Il quadro locale si inserisce in un contesto più ampio. A livello mondiale, il consumo di alcol provoca 3 milioni di morti ogni anno ed è responsabile del 5,1% del carico globale di malattie. Nella fascia tra i 15 e i 49 anni rappresenta il principale fattore di rischio per morte prematura e disabilità.
Sul territorio lecchese operano i NOA di Lecco e Merate, servizi specializzati che offrono percorsi personalizzati grazie a équipe multidisciplinari.

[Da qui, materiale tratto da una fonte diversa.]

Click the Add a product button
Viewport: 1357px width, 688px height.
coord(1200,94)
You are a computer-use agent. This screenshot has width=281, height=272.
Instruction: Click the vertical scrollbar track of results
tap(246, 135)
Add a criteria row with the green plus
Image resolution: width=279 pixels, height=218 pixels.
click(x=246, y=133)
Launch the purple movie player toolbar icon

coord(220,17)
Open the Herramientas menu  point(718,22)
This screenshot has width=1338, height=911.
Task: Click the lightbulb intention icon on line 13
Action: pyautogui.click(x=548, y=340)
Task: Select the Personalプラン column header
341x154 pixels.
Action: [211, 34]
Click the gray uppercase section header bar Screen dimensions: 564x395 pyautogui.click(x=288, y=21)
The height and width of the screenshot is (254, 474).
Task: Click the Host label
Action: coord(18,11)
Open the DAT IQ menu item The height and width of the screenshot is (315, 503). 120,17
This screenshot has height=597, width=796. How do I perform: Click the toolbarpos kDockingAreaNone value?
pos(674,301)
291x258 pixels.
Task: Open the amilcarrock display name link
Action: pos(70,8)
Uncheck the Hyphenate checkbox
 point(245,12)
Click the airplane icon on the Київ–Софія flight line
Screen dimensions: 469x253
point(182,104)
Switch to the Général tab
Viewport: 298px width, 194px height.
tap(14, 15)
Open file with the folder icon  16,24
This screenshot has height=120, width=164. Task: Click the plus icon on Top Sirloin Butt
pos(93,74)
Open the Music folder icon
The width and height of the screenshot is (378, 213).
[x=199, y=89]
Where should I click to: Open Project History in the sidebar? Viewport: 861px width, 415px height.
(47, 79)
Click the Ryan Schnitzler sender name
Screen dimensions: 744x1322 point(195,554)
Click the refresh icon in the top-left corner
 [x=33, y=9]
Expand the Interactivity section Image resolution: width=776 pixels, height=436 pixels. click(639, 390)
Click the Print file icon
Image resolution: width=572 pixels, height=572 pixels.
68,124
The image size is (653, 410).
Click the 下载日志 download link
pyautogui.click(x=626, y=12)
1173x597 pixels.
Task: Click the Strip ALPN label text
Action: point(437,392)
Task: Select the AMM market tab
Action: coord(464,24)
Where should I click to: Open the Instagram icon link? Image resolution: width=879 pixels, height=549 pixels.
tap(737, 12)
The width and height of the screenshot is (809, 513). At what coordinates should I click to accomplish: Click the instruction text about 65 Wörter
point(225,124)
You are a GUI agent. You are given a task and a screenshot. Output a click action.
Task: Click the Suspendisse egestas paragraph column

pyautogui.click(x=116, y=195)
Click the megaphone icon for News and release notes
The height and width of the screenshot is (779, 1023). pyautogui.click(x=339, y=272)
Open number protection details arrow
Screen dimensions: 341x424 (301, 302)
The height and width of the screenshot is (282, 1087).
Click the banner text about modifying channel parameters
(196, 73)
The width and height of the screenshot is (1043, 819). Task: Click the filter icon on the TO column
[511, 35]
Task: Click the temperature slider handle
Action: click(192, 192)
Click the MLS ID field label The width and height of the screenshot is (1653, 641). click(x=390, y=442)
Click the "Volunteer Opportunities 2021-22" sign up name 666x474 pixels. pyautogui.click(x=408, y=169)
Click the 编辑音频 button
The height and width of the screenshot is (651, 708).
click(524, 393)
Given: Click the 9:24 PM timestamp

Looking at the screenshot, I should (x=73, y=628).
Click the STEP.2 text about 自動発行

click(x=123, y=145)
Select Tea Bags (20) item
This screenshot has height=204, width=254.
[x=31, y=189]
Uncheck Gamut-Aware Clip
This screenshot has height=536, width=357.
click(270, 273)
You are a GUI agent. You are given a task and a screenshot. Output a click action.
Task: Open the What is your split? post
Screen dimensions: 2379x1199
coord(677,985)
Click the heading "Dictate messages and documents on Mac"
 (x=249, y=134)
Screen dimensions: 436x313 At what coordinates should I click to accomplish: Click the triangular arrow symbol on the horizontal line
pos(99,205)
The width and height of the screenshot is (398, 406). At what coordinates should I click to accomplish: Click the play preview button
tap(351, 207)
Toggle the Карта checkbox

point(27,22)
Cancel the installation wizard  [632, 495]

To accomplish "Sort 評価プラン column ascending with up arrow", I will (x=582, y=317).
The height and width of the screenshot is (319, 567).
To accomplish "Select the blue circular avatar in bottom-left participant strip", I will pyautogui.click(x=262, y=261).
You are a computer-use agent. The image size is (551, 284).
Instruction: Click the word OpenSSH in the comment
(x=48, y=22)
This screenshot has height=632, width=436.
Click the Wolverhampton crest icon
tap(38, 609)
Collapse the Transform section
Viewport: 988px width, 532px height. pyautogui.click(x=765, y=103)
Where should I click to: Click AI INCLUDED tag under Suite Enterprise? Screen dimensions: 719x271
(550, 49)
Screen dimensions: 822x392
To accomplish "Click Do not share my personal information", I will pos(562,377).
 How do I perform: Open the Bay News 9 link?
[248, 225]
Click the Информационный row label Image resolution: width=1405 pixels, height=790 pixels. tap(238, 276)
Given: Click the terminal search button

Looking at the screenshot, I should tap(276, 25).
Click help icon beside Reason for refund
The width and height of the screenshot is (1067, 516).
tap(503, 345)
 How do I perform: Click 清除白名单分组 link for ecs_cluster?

Strutture con una lunga esperienza, ma che registrano una domanda in costante aumento.
Tra le principali criticità resta lo stigma.
«Affrontare un problema legato all’alcol non significa essere ‘all’ultimo stadio’ o ‘essere un alcolizzato’ – spiega Costanza Agostoni, direttore della Rete Dipendenze – ma compiere una scelta di consapevolezza e tutela della propria salute».
Accanto al lavoro clinico, emerge quindi la necessità di un cambiamento culturale: promuovere un approccio informato, basato su dati scientifici, evitando sia la banalizzazione sia la demonizzazione del consumo.
Per tutto il mese di aprile, anche a Lecco sono in programma iniziative di sensibilizzazione e prevenzione: incontri sulla sicurezza alla guida per persone sanzionate per guida in stato di ebbrezza, distribuzione di materiale informativo nelle Case di Comunità, attività con unità mobile sul territorio e una cena analcolica aperta alla cittadinanza, “Zero gradi. Cento gusti”, prevista il 30 aprile.
L’obiettivo è uno: aumentare la consapevolezza sui rischi legati all’alcol e favorire l’accesso ai servizi, intercettando il problema prima che diventi cronico. In un contesto in cui il consumo resta diffuso in tutte le fasce d’età, la prevenzione passa – oggi più che mai – dall’informazione.